Parmi les mesures les plus soutenues figure la mise en place d’un contrôle efficace de l’âge pour l’achat en ligne de produits du tabac. Cette idée recueille 92 % d’adhésion, ce qui en fait l’une des propositions les plus consensuelles du sondage. Autre point fort : l’interdiction des cigarettes électroniques jetables, approuvée par 84 % des interrogés. Ces dispositifs, populaires chez les jeunes, sont perçus comme une porte d’entrée vers la consommation régulière de nicotine, en particulier en raison de leur design et de leur facilité d’accès.
Le lien entre addiction et liberté de choix est également abordé dans l’enquête. Huit personnes sur dix considèrent que fumer relève davantage d’une addiction que d’une liberté individuelle, un changement de perception significatif qui alimente le soutien à une régulation plus ferme. Pour Luc Lebon, responsable de la prévention du tabagisme à Unisanté, ces résultats témoignent d’« une conscience accrue du problème » et d’un appel clair à des mesures de santé publique plus ambitieuses.

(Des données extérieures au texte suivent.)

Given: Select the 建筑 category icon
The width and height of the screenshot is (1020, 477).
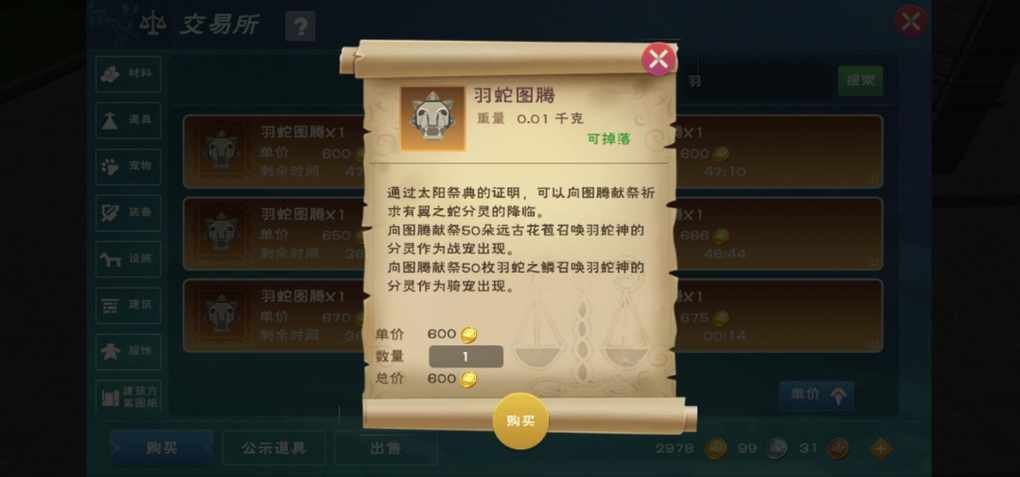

Publicité, visibilité et prix : trois leviers de régulation
Le rejet du marketing lié aux produits du tabac est massif. Plus de 70 % des participants souhaitent l’interdiction de toute forme de publicité pour ces produits, une position cohérente avec la volonté de réduire leur attractivité auprès des plus jeunes. Cette position s’inscrit dans une logique de protection de la santé publique, mais aussi de limitation de l’influence commerciale dans l’espace public.
La visibilité des produits dans les points de vente est également remise en question. Près de 80 % des sondés demandent à ce que les produits du tabac ne soient plus exposés dans les magasins, rejoignant ainsi les pratiques déjà adoptées dans plusieurs pays européens. Le fait de cacher ces produits vise à en limiter l’impact visuel et à réduire les achats impulsifs, en particulier chez les adolescents.
Enfin, 71 % des personnes interrogées soutiennent une augmentation des prix du tabac. Ce levier économique, souvent utilisé dans les politiques de santé publique, vise à réduire la consommation en la rendant moins abordable, notamment pour les jeunes adultes. L’ensemble de ces mesures correspond à une stratégie complète : agir sur l’offre, l’accessibilité, la promotion et la perception sociale du tabac.
Les résultats du sondage traduisent une prise de position forte de la population romande, qui ne considère plus la consommation de tabac comme un choix anodin. L’appel à des politiques plus strictes, porté par une majorité claire, pourrait avoir un impact tangible sur les décisions à venir en matière de législation sur les produits de la nicotine.